Vou voltar a ser criança

Vou voltar a ser criança. Custa-me acreditar que já sou velho e que estou próximo a perder a vida e tudo o que já vivi. Sinto-me um triste palhaço que desaprendeu a sorrir e que por isso perdeu parte da existência. Meu circo se desfez com todas as primaveras que tive e que não mais me cobre o corpo e até mesmo a alma. Caí no carrossel do esquecimento e apenas brigo com a natureza para me manter vivo, fisicamente. A terra chama-me baixinho para que nela me deite e sacuda a minha carne entre as cinzas das outras carnes que se foram bem antes da minha. Não temo tanto. Sorrio até, porque acredito na imortalidade de minha alma e sei que ainda viverei de outra forma, no sopro que me presenteará a eternidade. Receio pelo preço que terei de pagar para poder ser eterno. Talvez minha obra não tenha tanta liquidez. Ó doce vida que se desfez tão rapidamente e que atropela a minha vontade física, por que não me deixa eterno assim também? Quantos desejos, apesar de saciados, querem renascer, como também as inúmeras dores que sentiu o meu corpo!...

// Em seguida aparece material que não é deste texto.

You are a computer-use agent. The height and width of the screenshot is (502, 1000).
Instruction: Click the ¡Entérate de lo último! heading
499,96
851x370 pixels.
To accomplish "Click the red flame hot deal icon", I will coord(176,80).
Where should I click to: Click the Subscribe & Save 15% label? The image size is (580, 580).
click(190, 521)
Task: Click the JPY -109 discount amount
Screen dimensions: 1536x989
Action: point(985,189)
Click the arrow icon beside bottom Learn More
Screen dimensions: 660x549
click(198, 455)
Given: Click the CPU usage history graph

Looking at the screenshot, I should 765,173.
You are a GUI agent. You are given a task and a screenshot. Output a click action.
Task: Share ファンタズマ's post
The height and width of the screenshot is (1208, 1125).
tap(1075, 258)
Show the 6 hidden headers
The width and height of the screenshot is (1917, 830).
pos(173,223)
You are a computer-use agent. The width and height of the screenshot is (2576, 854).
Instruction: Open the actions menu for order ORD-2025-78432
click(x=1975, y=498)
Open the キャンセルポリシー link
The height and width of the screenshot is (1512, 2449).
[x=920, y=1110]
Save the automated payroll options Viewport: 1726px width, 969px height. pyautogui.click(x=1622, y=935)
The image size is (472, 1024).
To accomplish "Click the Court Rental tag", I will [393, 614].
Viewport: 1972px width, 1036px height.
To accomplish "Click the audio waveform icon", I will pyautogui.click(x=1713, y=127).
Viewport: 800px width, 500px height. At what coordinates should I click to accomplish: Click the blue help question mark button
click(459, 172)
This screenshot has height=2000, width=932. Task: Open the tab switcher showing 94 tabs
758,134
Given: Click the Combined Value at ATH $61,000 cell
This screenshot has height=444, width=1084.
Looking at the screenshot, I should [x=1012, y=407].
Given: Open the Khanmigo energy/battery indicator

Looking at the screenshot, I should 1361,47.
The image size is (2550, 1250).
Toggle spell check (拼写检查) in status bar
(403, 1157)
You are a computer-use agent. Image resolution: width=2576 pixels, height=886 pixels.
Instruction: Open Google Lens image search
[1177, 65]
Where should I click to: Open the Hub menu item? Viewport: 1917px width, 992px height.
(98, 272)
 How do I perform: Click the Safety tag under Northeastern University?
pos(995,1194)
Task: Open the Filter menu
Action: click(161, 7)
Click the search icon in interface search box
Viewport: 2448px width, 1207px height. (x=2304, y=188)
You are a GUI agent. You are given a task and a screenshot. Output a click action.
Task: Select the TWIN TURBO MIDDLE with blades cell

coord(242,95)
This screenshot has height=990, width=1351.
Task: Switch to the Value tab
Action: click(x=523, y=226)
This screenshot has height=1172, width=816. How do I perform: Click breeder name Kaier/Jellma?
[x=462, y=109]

Vou voltar a ser criança, sim. Preciso alimentar o fogo de outro recomeço e brincar com a vida novamente. Quero sentir os desejos estranhos da adolescência e me esquecer de que castelos caem. Preciso ser um saltimbanco que procura e acha a esperança, e brincar com a ideia de que estou caindo dos ares, mas que tenho asas e que sei voar.

Quero me esquecer de que o corpo envelhece enquanto o tempo passa e que as sedes não se renovam embora sempre achemos a água para beber. Quero voltar a ser diferente em relação às regras e à responsabilidade de viver. Quero ler as poesias nos contos da vida, sem ter que interpretá-las, mas apenas lê-las. Deixá-las-ei em profundo sono estrelar juntas às lembranças que a morte não mata jamais e que a alma resgata com propriedade.

Vou voltar a ser criança, sim. Pensar que a vida foi reconstruída em firme rocha e que jamais ruirá. Buscar a sapiência da velhice e só aí saber que sou um bobo da vida. Ensinar o que não se precisa ensinar e que está claro no Sol e na Lua. Navegar em mares revoltos e ser meio peixe e meio homem e não entender que o nadar cansa o corpo. Mas vou precisar de colo. E se não tiver eu uma velha mãe que me aninhe? Ah..., saberei buscar o colo de outras mães que ainda tenham vida para me dar, já que a velhice faz-me criança novamente e me deixa impiedosamente órfão.

Mas lutarei por quem for criança quando eu já for velho e as admirarei também. Renovarei o brilho de minhas velhas e sedimentadas ideias na firmeza do pulo sadio que elas sempre haverão de dar. Mesmo já sem forças, estarei em suas fortes asas, ensinando-lhes a descobrirem novos horizontes que certamente já terei visitado antes.